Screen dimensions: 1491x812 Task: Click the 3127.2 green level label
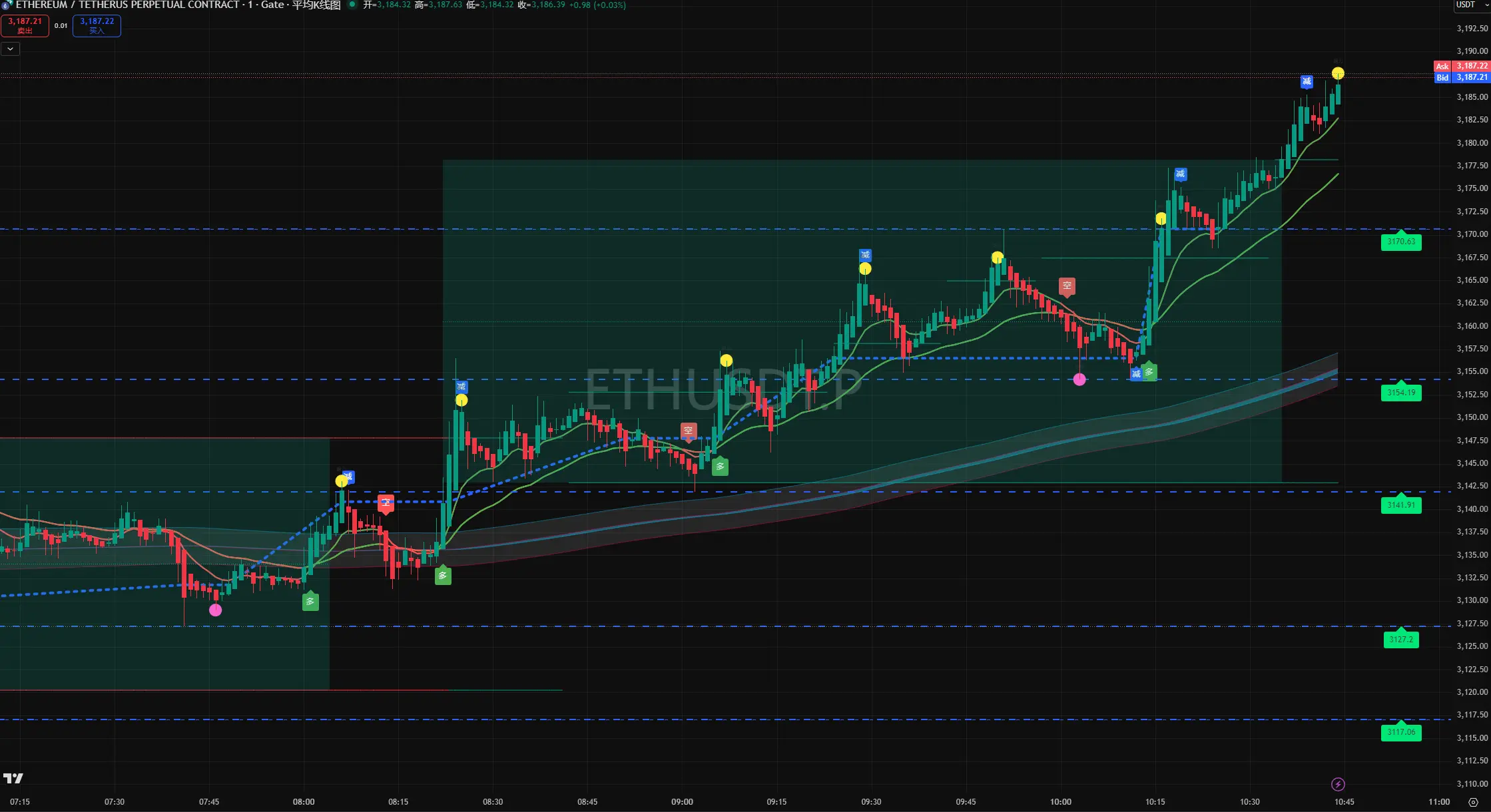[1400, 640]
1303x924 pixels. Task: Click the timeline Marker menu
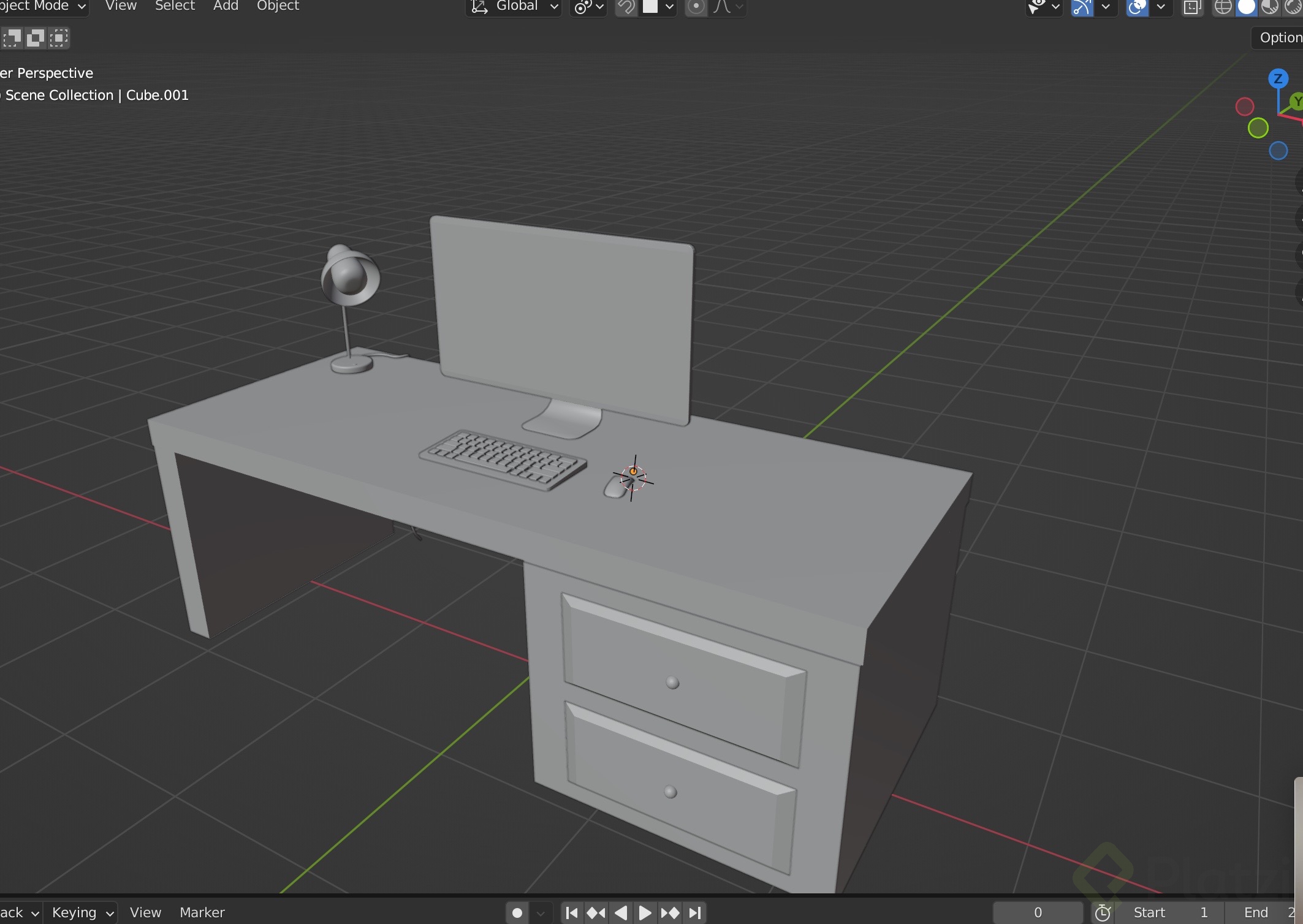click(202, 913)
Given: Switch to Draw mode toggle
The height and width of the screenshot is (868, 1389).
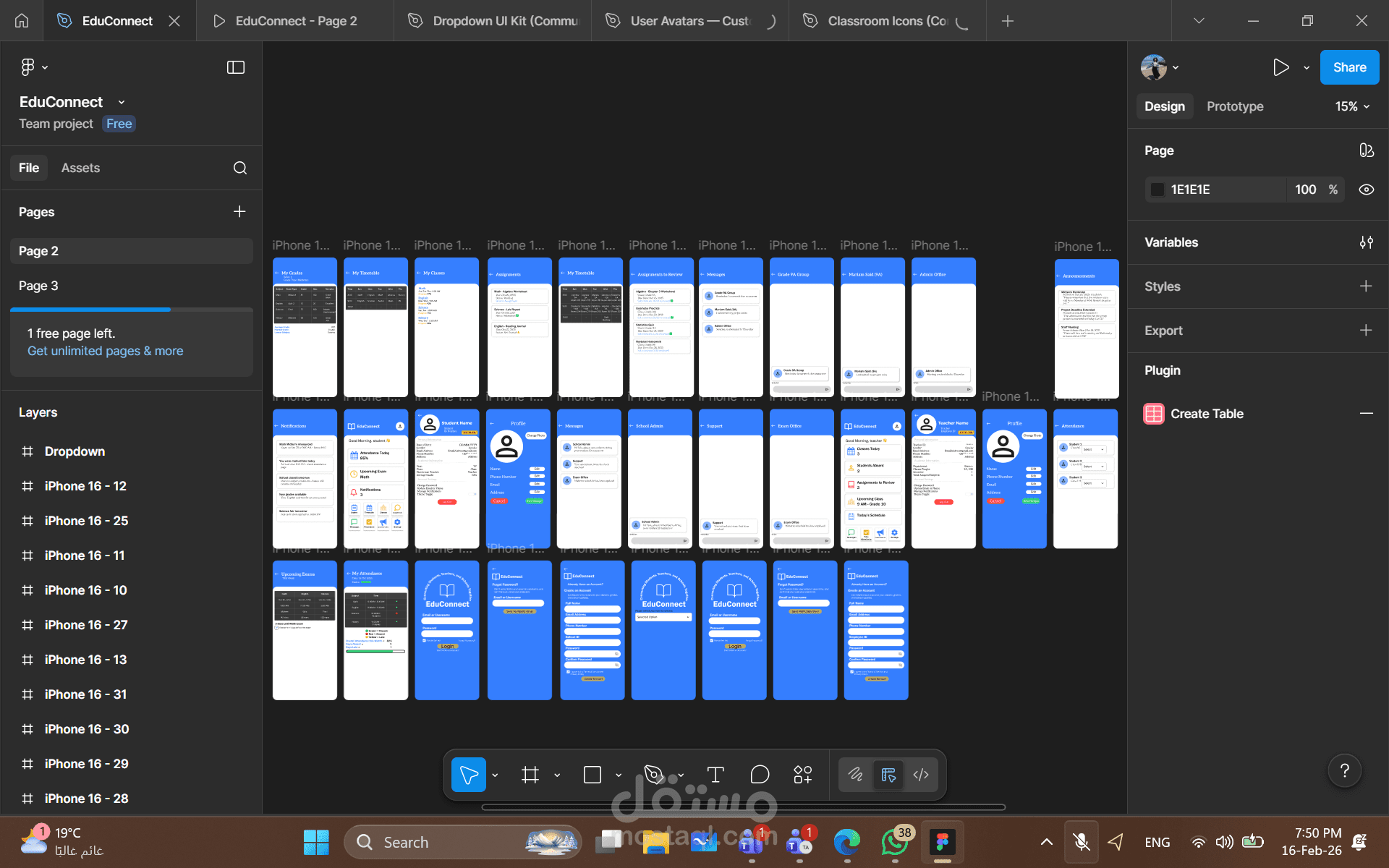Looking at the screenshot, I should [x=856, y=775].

────────

__Brief__.
The records above are to be restated exactly, with all pictures omitted.

__Exercise output__.
Screen dimensions: 1491x812 Task: Click the 3127.2 green level label
[1400, 640]
1303x924 pixels. Task: Click the timeline Marker menu
click(202, 913)
Given: Switch to Draw mode toggle
The height and width of the screenshot is (868, 1389).
Looking at the screenshot, I should [x=856, y=775].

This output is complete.